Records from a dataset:
- Opening Delimiter -

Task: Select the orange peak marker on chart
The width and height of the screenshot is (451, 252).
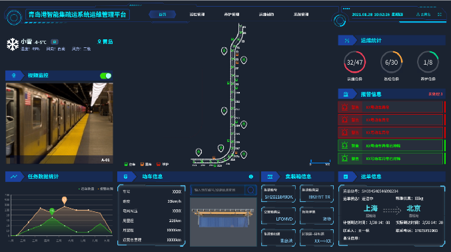Action: click(x=65, y=199)
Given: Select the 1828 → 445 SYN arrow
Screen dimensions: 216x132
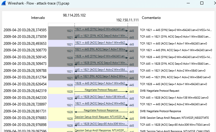Looking at the screenshot, I should point(101,57).
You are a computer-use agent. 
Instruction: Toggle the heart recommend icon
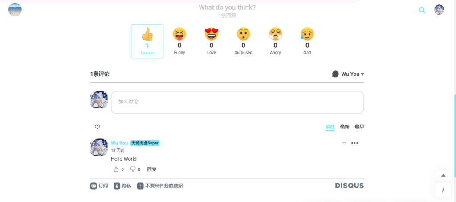98,127
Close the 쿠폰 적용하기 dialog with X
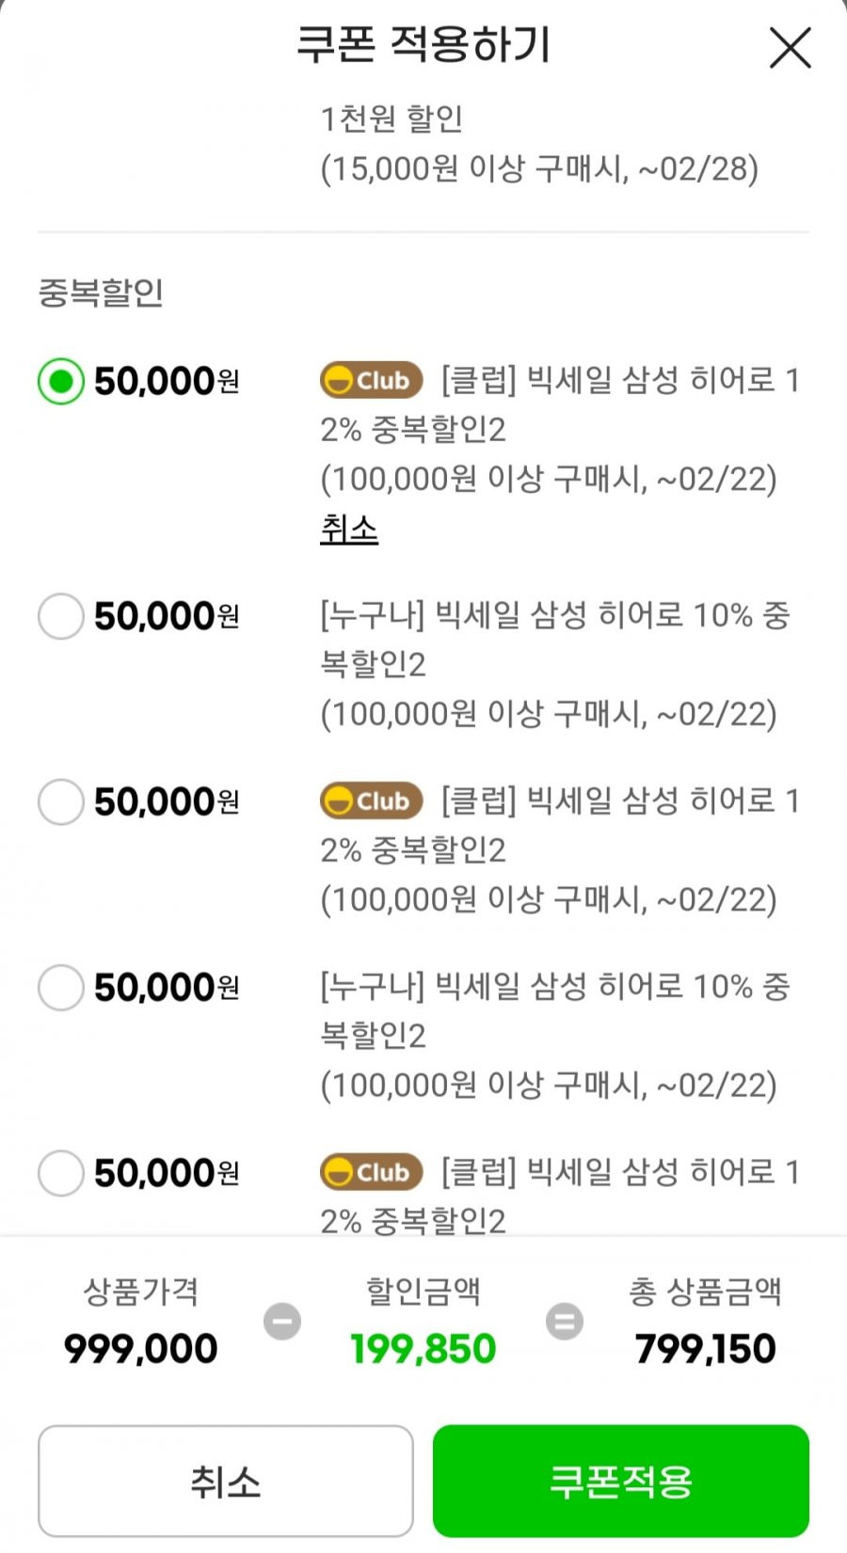The height and width of the screenshot is (1553, 847). tap(790, 48)
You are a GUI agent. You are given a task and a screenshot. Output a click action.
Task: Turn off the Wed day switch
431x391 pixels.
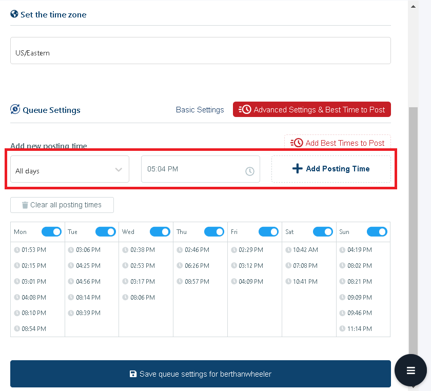pyautogui.click(x=160, y=231)
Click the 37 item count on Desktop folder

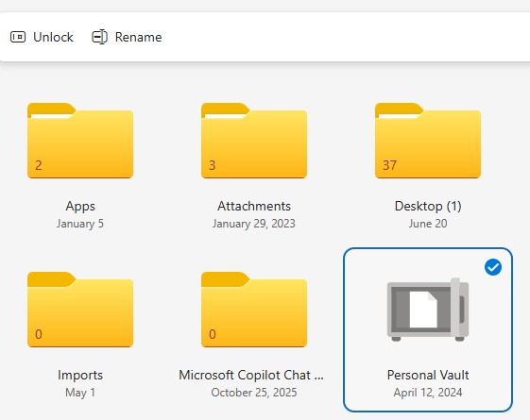(389, 165)
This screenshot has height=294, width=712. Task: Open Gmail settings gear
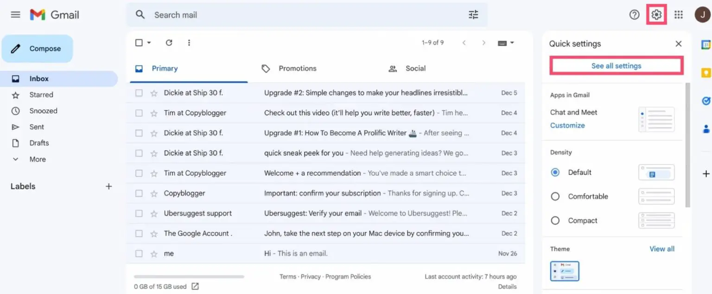(656, 14)
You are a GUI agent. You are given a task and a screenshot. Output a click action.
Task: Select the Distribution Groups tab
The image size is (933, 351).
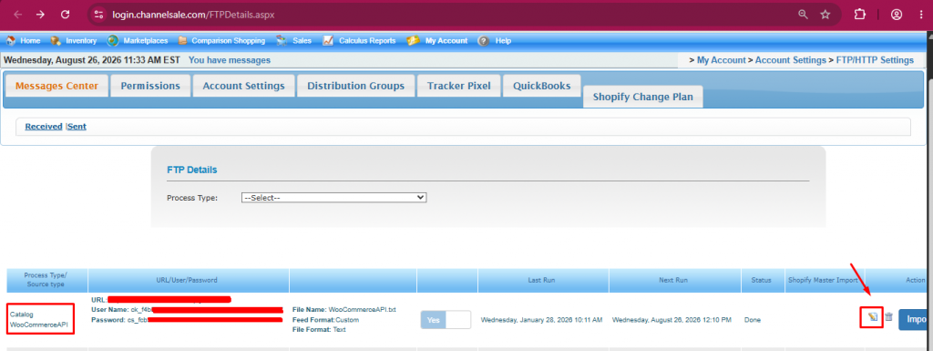[356, 86]
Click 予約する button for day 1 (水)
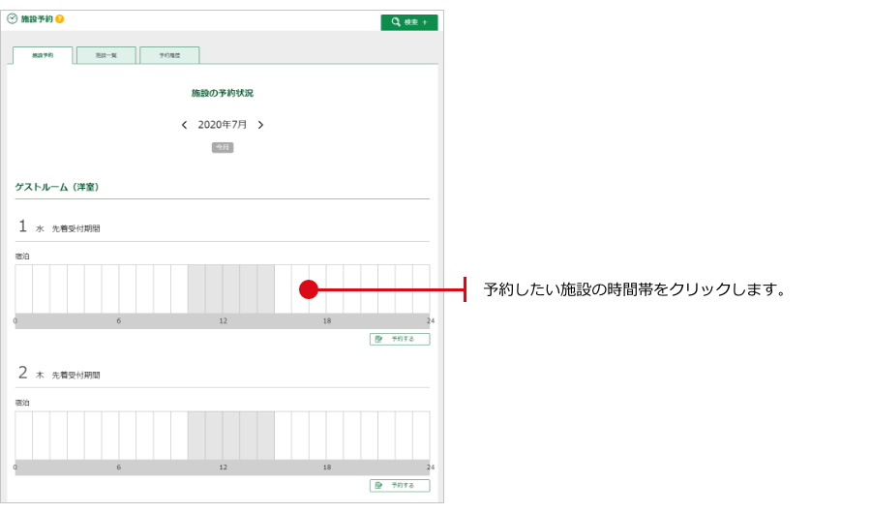The image size is (871, 513). 399,340
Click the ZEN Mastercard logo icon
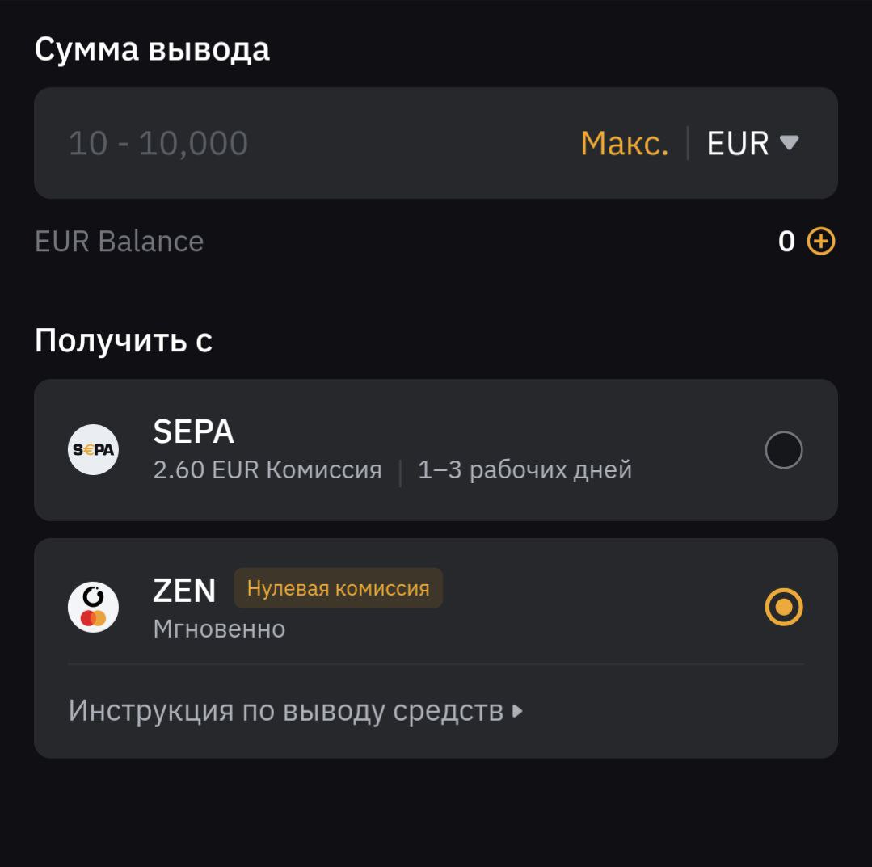Screen dimensions: 872x867 [x=94, y=608]
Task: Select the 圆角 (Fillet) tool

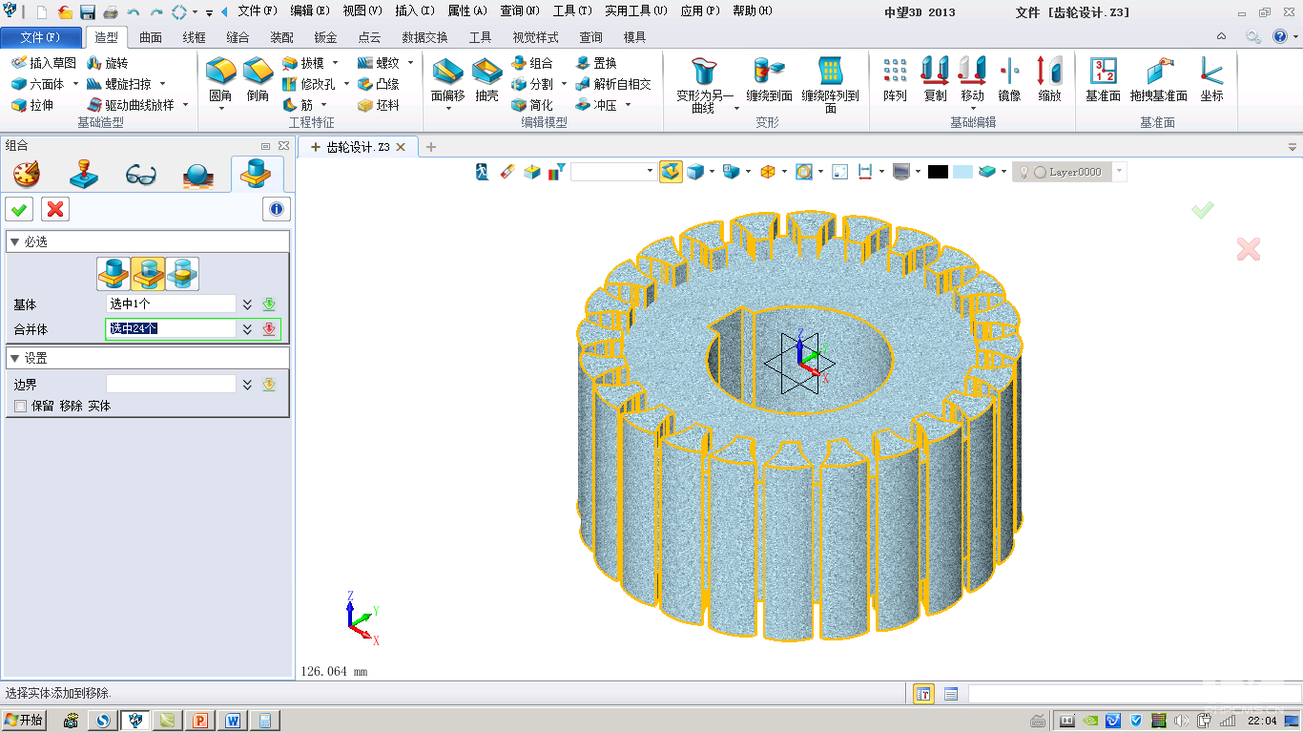Action: [220, 73]
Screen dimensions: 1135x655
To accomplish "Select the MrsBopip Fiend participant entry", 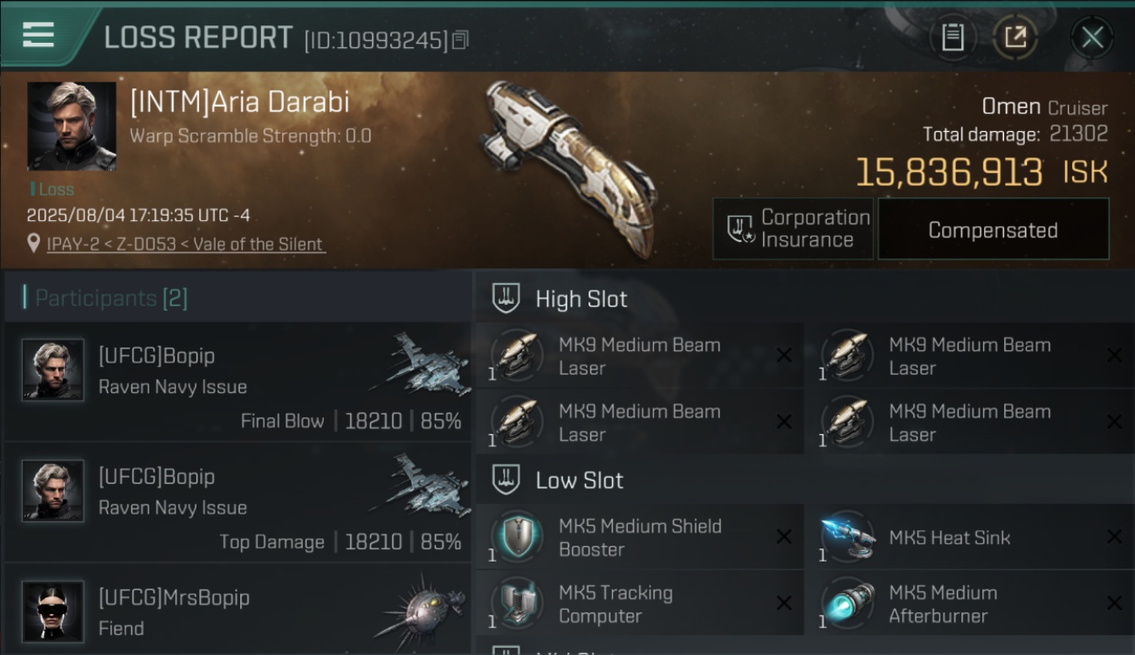I will 237,612.
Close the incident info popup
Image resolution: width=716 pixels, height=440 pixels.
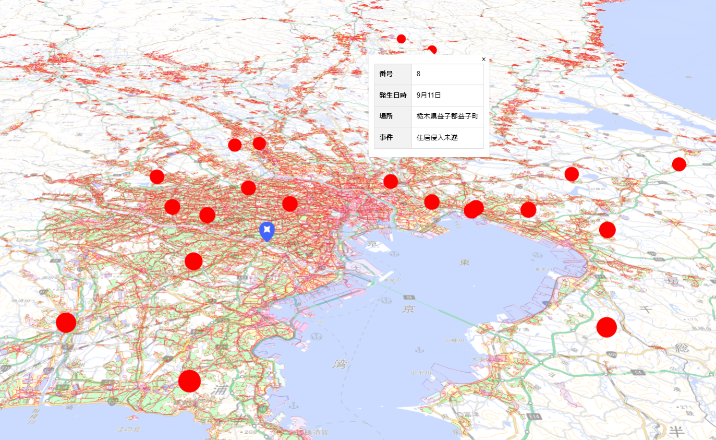483,60
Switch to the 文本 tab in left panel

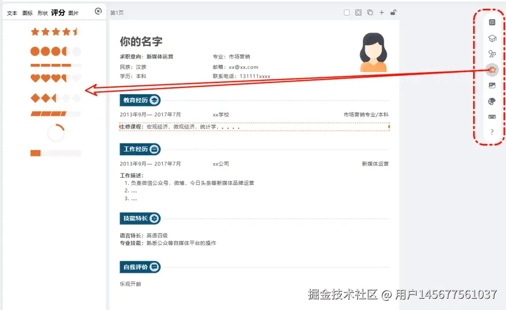click(12, 13)
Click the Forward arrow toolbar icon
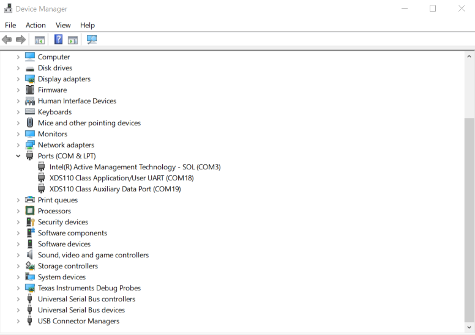This screenshot has width=475, height=335. coord(21,40)
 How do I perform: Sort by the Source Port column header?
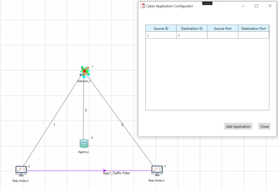click(x=222, y=29)
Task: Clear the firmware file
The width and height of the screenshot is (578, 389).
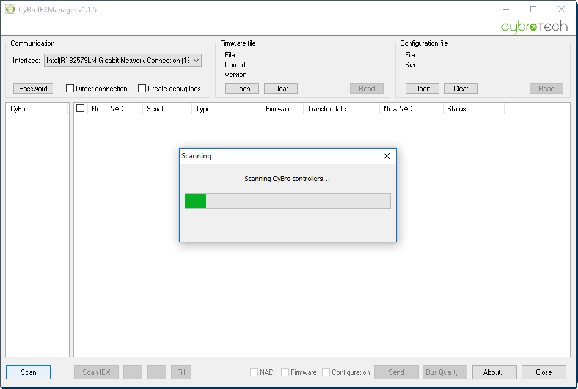Action: (280, 89)
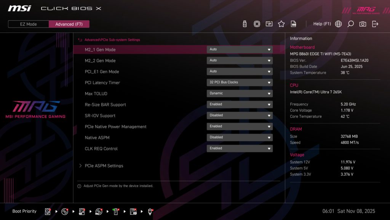390x220 pixels.
Task: Switch to EZ Mode tab
Action: click(x=28, y=24)
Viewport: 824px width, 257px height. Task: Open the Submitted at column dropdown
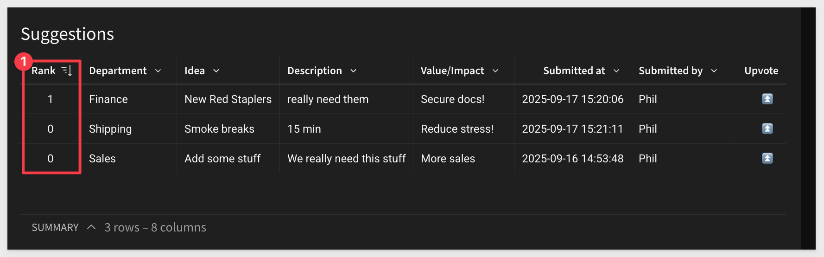[x=616, y=71]
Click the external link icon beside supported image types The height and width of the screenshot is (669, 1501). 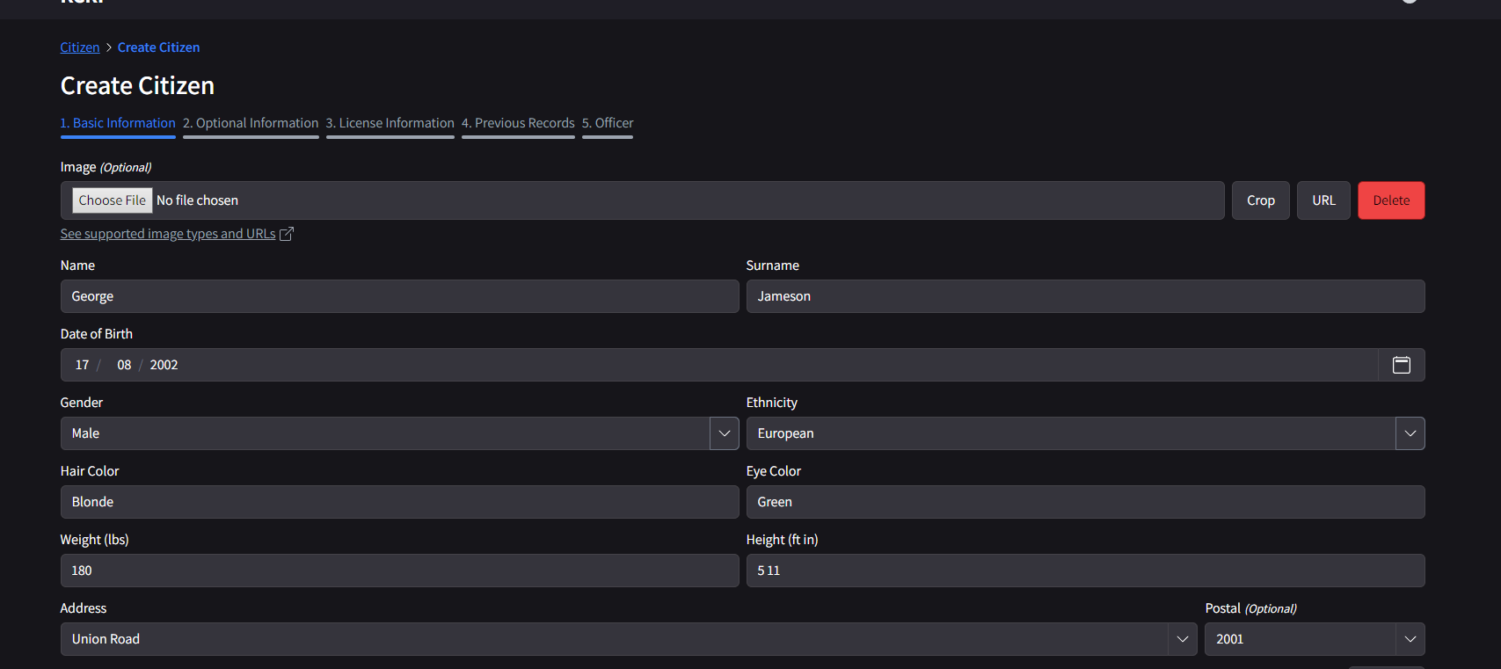[x=286, y=234]
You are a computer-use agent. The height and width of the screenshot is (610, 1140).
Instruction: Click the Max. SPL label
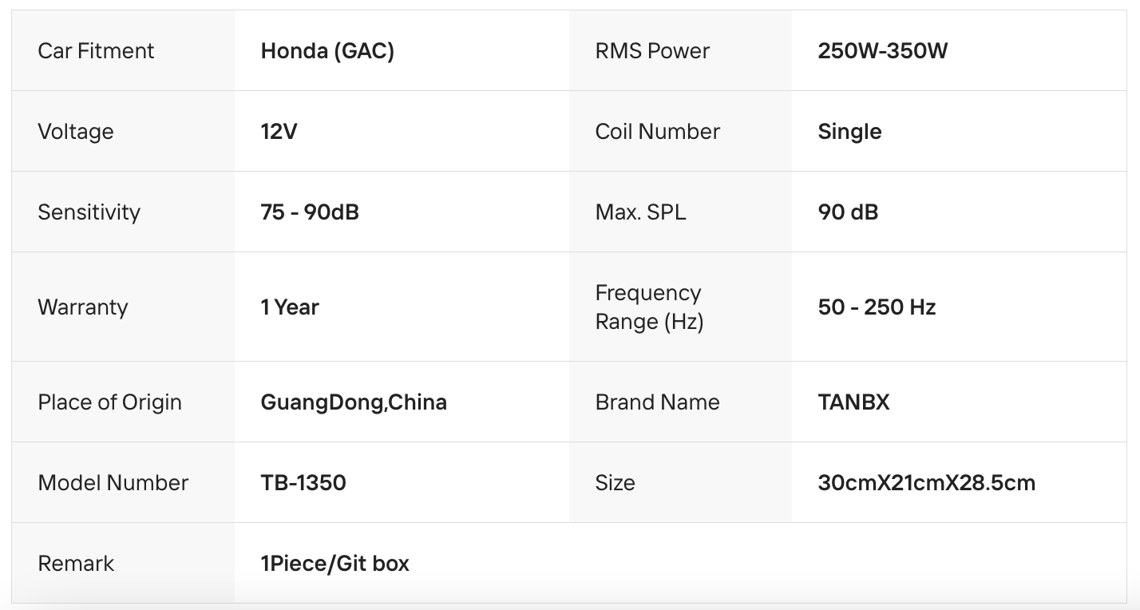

- Closing Delimiter -

* [To do] With "computer" as the string to look for, count the matching lines above and give the number by itself.

* [Answer to the exercise] 2